§ **EXERCISE OBJECTIVE**
Every line between the one containing "Task: Click the home icon in top bar" and the last line of the data, both included, is to be set down exactly, and pictures are to be omitted.

(PROVIDED INFORMATION Opens)

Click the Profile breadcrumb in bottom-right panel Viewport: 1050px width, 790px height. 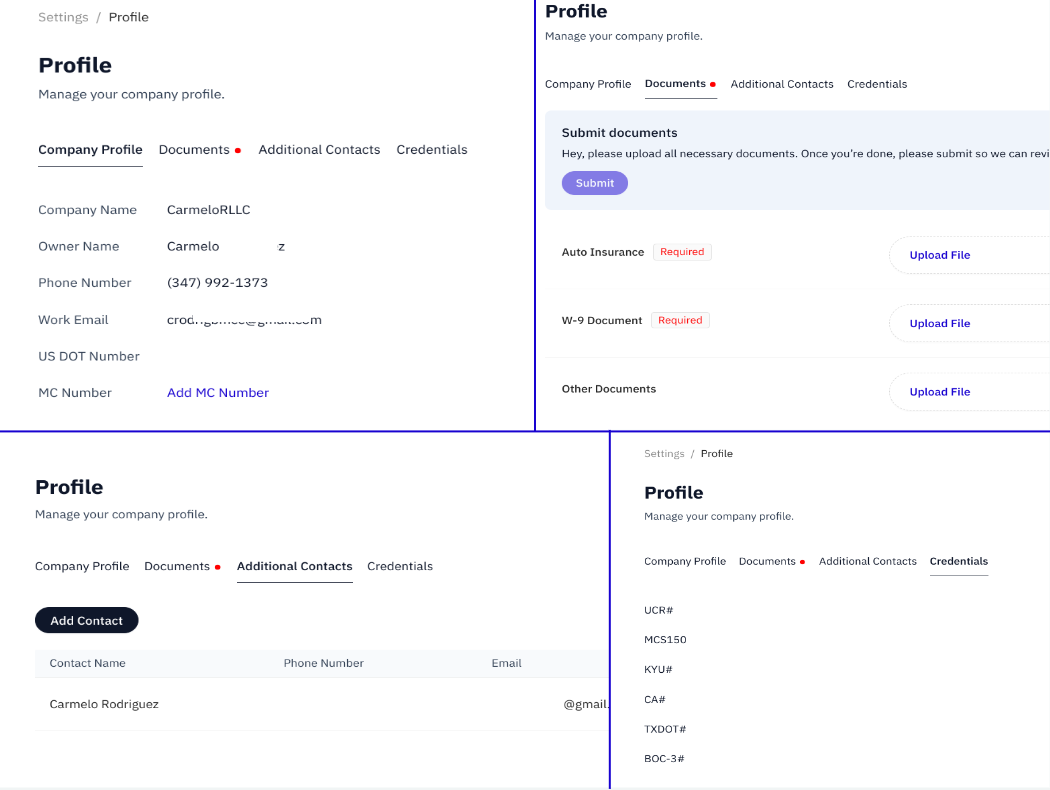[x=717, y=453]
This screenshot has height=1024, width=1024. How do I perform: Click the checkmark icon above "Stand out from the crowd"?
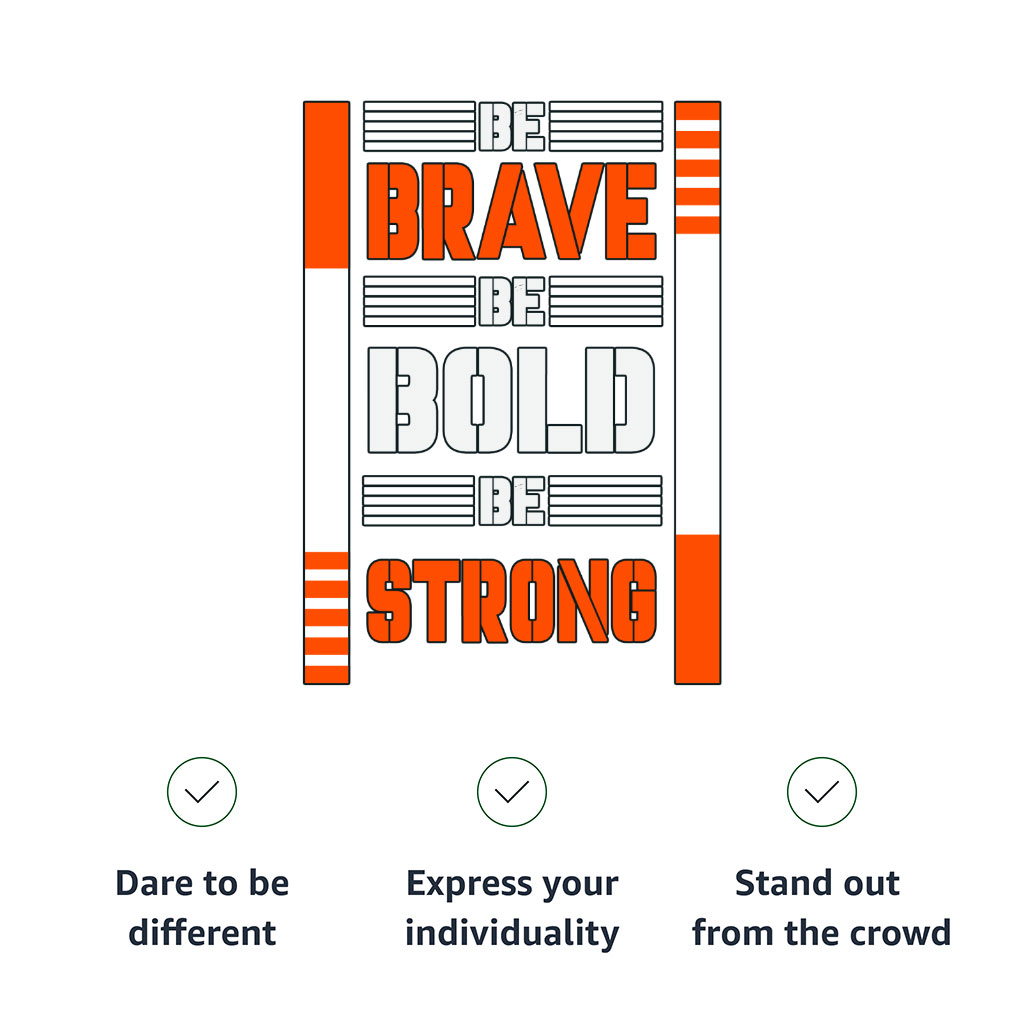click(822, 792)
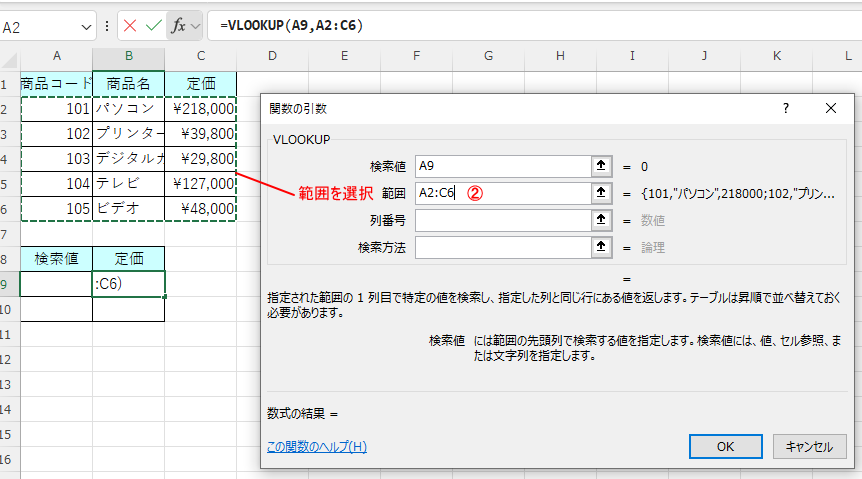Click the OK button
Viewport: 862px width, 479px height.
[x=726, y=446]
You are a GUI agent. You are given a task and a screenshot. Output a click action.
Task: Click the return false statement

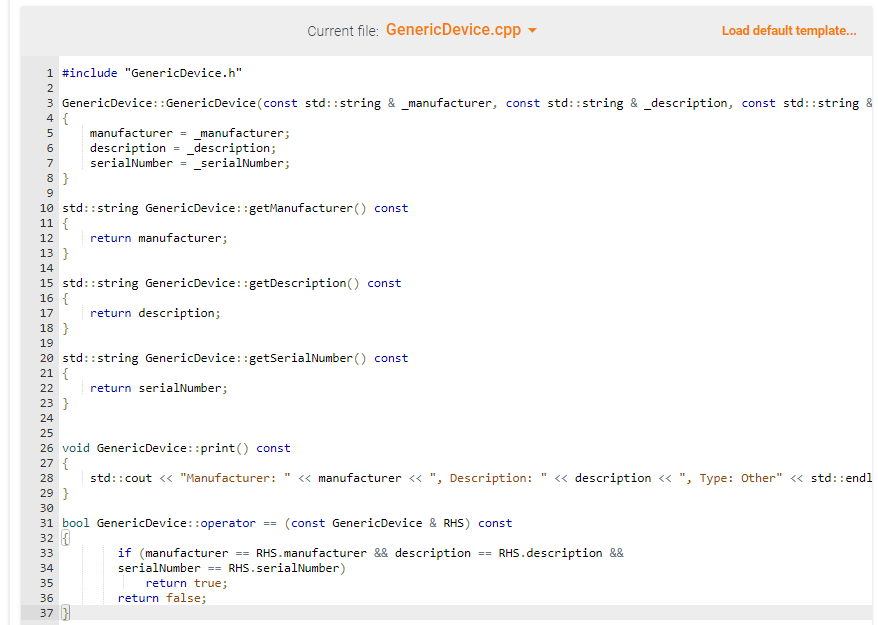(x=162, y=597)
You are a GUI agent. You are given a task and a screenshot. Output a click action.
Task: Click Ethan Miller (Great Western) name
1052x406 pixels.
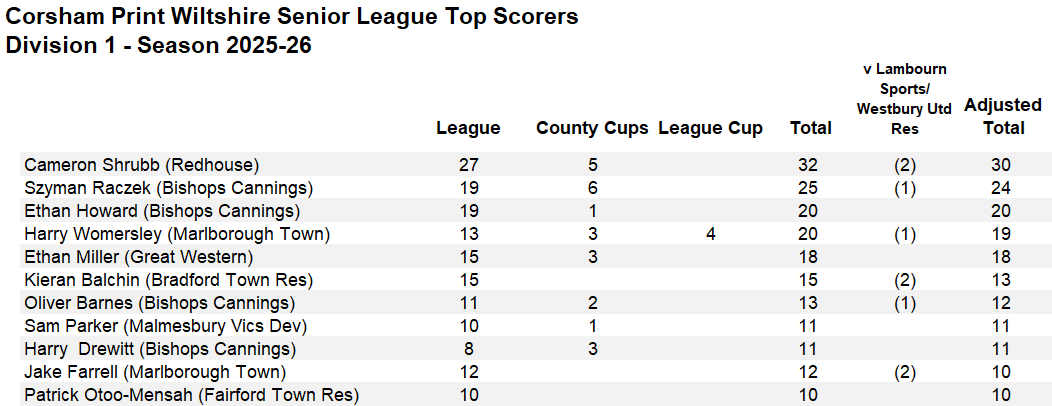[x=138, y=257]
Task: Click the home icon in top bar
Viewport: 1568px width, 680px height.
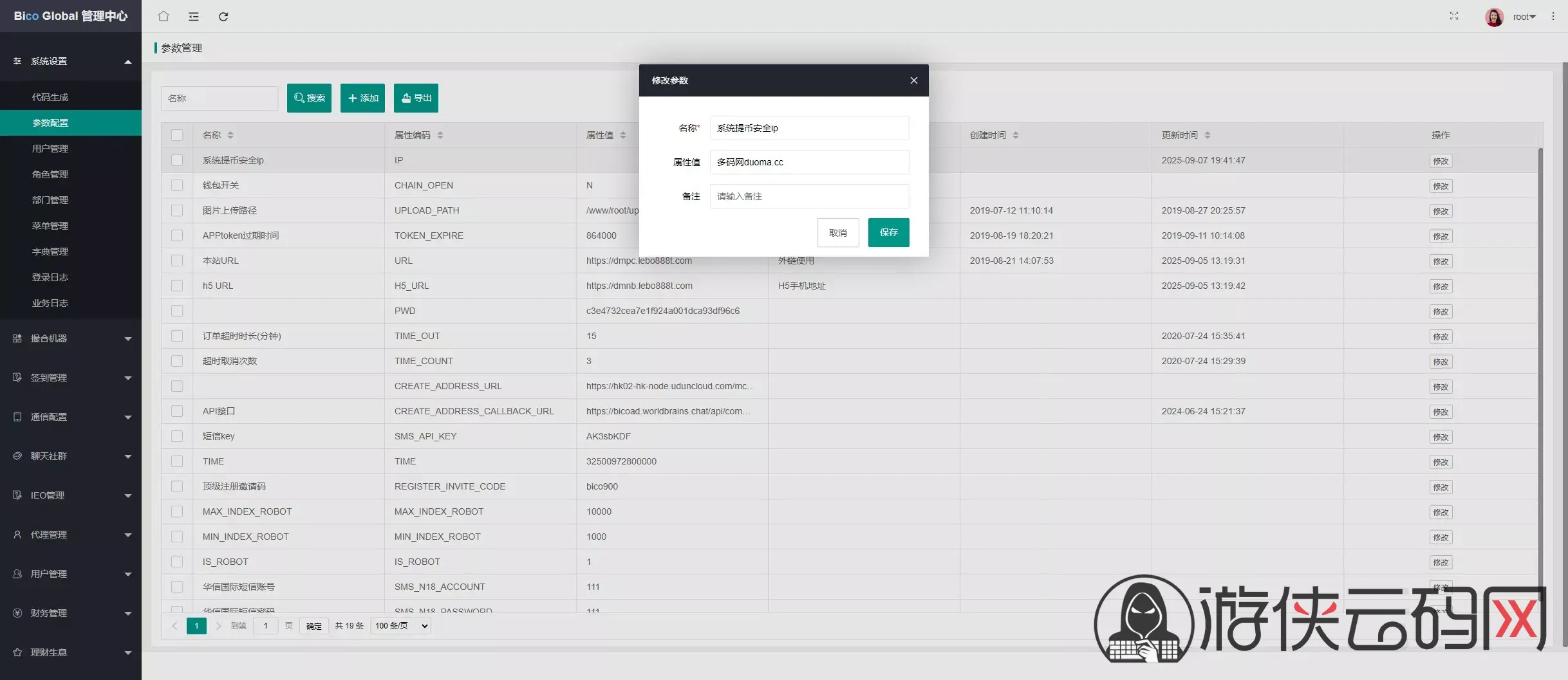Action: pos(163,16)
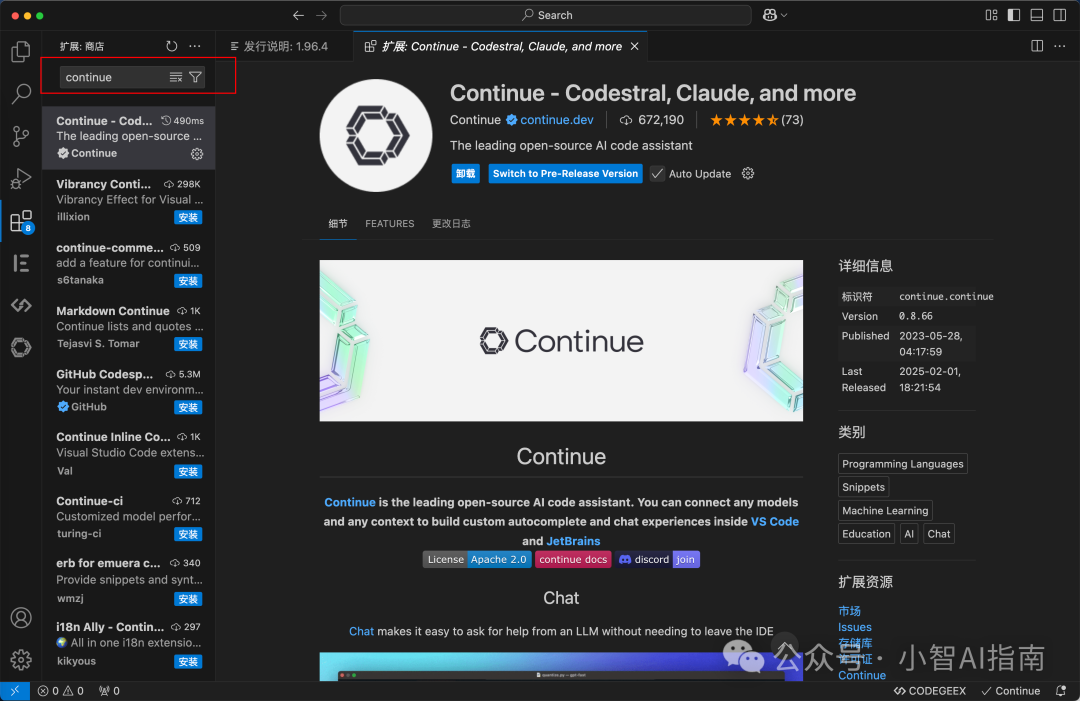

(PROVIDED INFORMATION Closes)

§ **WRITTEN ANSWER**
Task: Click the home icon in top bar
Viewport: 1568px width, 680px height.
Action: pos(163,16)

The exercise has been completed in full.